Problem: Set down the lines below, exactly, starting at the one that contains "Instruction: Click the" and stopping at the last line, inclusive. Omit pictures.

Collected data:
_ _ _ _

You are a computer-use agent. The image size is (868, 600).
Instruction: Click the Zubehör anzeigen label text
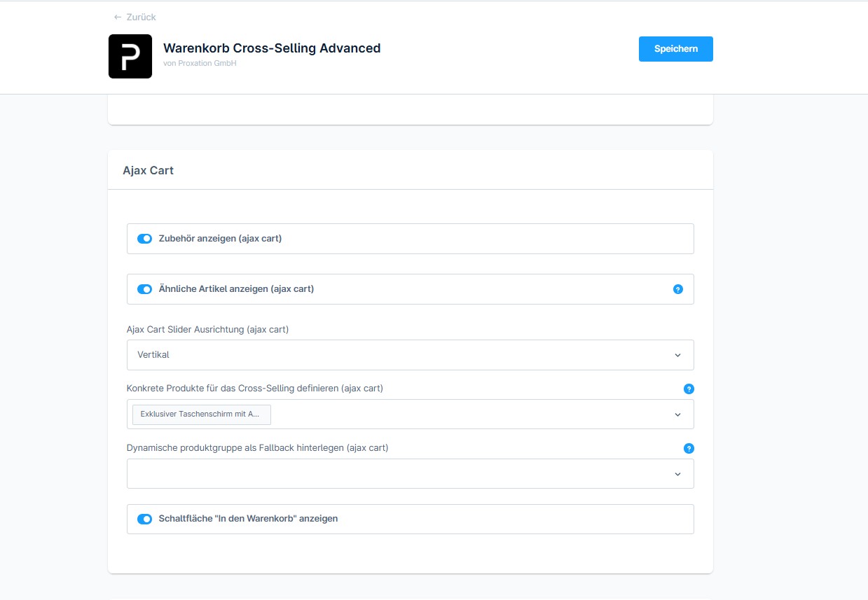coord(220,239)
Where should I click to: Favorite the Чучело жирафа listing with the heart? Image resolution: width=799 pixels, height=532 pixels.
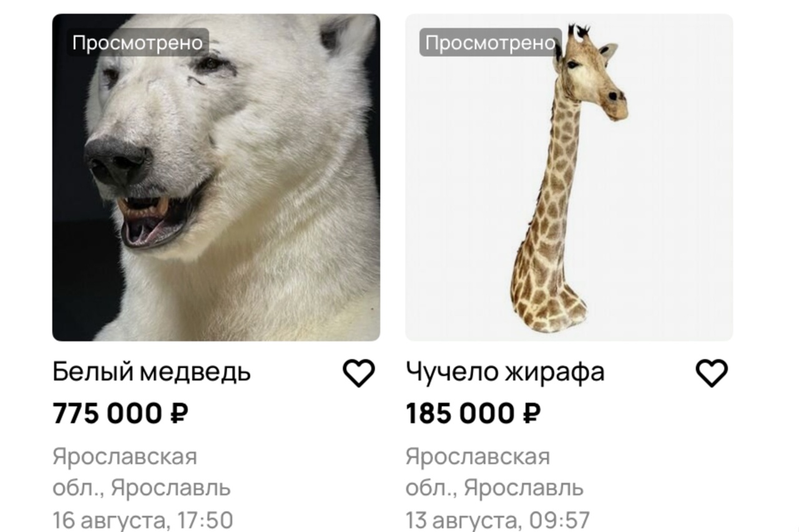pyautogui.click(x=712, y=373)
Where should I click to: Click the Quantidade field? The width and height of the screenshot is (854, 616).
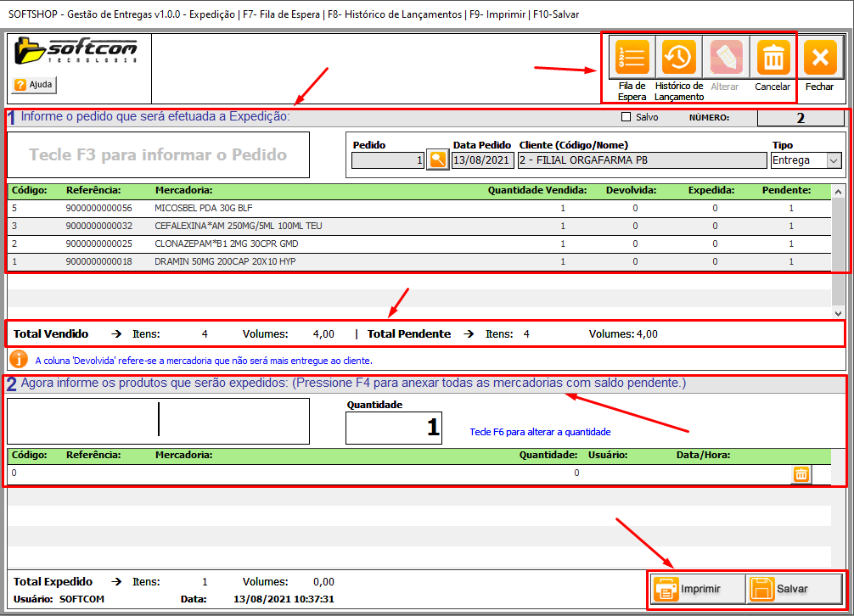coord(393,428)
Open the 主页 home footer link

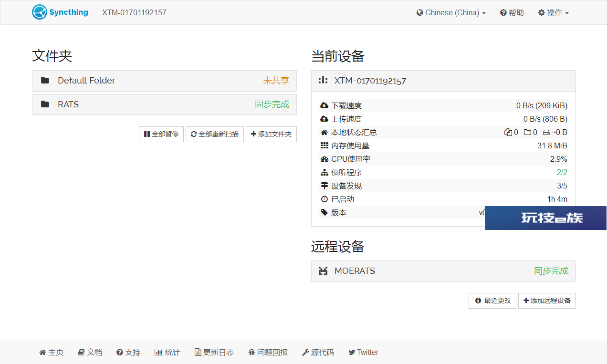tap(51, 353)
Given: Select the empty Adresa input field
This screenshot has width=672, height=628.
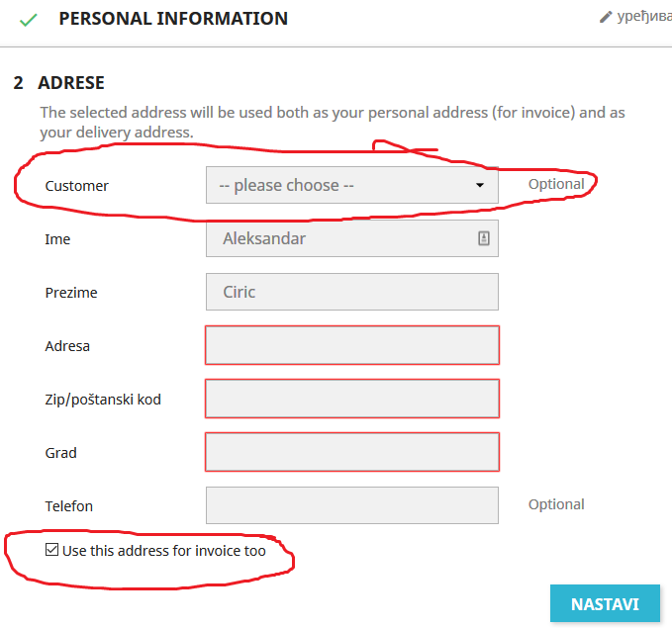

_ _ _ _

Reply:
Instruction: Click the Zubehör anzeigen label text
coord(220,239)
Where should I click to: Favorite the Чучело жирафа listing with the heart? Image resolution: width=799 pixels, height=532 pixels.
pyautogui.click(x=712, y=373)
Where should I click to: Click the Quantidade field? The width and height of the screenshot is (854, 616).
coord(393,428)
Open the 主页 home footer link

tap(51, 353)
Given: Select the empty Adresa input field
This screenshot has width=672, height=628.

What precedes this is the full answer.